As a matter of fact, the thread in question is usually stuck in
event_active_nolock.

The funny thing is that it shows that it's stuck in line 2212 in event.c
which is the opening brace of the function.

How would I walk through ctx->events?

Thanks

Sherif

On Fri, Apr 8, 2011 at 9:38 PM, Nick Mathewson <ni...@freehaven.net> wrote:

> On Fri, Apr 8, 2011 at 3:37 AM, Sherif Fanous <sherif.fan...@gmail.com>
> wrote:
> > Hello
> > I'm running into a deadlock using libevent. I've been trying to figure
> out
> > why or where it is happening for the last 3 days but have failed to do
> so.
> > The deadlock occurs with the event base responsible for sending network
> > packets. Below is a gdb output showing the deadlocked threads.

■ Dataset extract:
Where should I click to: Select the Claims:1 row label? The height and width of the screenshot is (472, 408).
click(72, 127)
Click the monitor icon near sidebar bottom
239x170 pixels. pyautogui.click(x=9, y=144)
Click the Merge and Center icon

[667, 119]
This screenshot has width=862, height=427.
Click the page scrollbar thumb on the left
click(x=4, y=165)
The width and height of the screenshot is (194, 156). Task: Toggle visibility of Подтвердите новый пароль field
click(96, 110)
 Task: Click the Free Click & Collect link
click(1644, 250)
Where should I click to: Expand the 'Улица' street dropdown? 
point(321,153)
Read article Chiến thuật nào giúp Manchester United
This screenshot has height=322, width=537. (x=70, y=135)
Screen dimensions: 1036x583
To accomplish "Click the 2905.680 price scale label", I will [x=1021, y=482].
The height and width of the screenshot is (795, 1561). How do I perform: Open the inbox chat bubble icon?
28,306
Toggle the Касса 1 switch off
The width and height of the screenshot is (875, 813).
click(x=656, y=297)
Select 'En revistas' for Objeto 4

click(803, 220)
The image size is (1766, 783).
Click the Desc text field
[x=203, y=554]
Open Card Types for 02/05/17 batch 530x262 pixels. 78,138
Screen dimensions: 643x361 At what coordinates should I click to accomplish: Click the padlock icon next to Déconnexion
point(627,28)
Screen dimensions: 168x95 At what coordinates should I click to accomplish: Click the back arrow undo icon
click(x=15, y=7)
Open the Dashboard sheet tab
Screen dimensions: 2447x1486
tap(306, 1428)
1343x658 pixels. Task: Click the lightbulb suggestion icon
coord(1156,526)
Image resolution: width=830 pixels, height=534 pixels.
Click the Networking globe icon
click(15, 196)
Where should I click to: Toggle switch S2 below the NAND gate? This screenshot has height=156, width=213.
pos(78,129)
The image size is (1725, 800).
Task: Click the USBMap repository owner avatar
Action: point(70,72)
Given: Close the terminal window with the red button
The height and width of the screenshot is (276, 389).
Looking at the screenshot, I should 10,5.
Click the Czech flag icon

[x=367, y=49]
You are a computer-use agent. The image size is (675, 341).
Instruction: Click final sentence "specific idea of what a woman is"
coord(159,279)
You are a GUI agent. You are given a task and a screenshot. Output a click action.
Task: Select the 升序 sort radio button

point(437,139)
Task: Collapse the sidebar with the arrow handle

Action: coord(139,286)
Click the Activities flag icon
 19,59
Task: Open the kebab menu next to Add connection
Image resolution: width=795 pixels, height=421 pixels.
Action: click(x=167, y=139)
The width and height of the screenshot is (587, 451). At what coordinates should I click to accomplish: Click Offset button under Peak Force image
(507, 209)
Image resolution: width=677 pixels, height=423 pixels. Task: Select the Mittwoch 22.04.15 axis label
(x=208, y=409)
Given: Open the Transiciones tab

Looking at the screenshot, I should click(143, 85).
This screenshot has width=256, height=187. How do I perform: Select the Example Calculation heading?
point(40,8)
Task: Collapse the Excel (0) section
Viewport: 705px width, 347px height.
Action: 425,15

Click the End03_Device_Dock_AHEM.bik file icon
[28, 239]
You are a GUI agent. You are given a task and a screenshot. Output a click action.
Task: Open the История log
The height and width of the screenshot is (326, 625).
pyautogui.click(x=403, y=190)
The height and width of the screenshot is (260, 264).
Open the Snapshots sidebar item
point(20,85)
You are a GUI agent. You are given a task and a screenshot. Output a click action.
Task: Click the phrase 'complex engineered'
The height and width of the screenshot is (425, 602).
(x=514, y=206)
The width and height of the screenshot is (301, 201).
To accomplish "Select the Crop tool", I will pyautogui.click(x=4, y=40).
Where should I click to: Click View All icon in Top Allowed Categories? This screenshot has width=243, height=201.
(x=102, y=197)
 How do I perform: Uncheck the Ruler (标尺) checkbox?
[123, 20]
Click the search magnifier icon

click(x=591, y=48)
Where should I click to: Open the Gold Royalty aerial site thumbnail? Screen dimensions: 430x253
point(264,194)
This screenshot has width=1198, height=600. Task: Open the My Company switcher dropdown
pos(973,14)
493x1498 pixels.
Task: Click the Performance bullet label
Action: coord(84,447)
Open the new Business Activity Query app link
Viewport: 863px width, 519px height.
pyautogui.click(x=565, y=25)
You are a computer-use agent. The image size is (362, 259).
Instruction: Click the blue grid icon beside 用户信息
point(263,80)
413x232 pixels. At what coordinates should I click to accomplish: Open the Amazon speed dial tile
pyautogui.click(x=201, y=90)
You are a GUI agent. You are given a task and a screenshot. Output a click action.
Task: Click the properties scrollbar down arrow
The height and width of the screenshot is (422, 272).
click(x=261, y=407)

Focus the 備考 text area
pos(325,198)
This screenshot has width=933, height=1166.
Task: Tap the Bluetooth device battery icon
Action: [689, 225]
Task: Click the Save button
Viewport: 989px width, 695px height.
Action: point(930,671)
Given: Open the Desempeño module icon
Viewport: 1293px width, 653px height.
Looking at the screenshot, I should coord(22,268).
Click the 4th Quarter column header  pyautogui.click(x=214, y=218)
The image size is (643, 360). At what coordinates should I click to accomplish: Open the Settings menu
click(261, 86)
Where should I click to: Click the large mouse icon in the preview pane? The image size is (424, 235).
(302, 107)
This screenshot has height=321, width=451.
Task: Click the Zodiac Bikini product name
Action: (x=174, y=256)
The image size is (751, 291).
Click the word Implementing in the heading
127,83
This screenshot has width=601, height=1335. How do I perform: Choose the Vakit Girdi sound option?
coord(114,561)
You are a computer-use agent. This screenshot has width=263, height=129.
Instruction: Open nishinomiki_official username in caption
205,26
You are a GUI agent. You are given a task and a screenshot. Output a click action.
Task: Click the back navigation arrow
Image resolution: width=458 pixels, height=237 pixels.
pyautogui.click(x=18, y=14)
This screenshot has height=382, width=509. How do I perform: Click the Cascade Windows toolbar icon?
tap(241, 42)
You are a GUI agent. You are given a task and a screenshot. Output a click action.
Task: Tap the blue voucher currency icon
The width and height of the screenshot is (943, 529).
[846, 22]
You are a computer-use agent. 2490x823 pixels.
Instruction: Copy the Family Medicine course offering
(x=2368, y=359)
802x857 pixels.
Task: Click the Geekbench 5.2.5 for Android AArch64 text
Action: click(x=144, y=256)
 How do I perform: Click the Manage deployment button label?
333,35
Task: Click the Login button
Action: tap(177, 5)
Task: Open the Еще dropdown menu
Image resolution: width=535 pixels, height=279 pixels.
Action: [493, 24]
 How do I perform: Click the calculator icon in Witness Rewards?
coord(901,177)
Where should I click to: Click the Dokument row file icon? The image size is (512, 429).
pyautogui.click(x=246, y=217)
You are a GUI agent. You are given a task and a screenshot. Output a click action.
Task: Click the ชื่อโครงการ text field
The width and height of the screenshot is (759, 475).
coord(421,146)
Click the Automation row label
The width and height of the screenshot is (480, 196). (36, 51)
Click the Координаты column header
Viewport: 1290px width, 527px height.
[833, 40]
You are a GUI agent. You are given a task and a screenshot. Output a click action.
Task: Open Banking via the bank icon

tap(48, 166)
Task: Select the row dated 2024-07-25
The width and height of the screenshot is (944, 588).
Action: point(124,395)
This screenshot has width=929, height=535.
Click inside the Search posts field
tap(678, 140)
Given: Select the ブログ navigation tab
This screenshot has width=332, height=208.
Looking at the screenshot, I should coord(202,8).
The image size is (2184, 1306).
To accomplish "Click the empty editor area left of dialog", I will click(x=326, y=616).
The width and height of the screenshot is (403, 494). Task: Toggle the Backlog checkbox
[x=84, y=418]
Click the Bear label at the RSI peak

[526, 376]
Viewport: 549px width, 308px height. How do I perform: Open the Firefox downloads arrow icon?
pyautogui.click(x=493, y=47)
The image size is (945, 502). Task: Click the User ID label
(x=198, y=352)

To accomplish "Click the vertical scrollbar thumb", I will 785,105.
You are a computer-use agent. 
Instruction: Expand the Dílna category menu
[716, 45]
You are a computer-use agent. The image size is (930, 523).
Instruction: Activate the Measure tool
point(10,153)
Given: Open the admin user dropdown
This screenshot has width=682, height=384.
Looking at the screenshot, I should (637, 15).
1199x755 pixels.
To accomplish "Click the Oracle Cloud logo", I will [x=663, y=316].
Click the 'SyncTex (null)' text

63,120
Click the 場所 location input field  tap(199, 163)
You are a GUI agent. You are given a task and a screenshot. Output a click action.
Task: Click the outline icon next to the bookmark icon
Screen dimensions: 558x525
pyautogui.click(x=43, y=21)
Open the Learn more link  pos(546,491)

■ Given problem 1: From the libevent deadlock email, list every software-related name it mentions: the library, the debugging tool, the function, the source file and the variable.
■ Given problem 2: Summarize the libevent deadlock email in two sentences.

■ Answer 1: libevent, gdb, event_active_nolock, event.c, ctx->events

■ Answer 2: Sherif says the thread is usually stuck in event_active_nolock, oddly at line 2212 of event.c, which is the function's opening brace, and asks how to walk through ctx->events. His earlier message, quoted in Nick Mathewson's reply, reports a libevent deadlock with the event base that sends network packets, which he had failed to locate after three days of trying.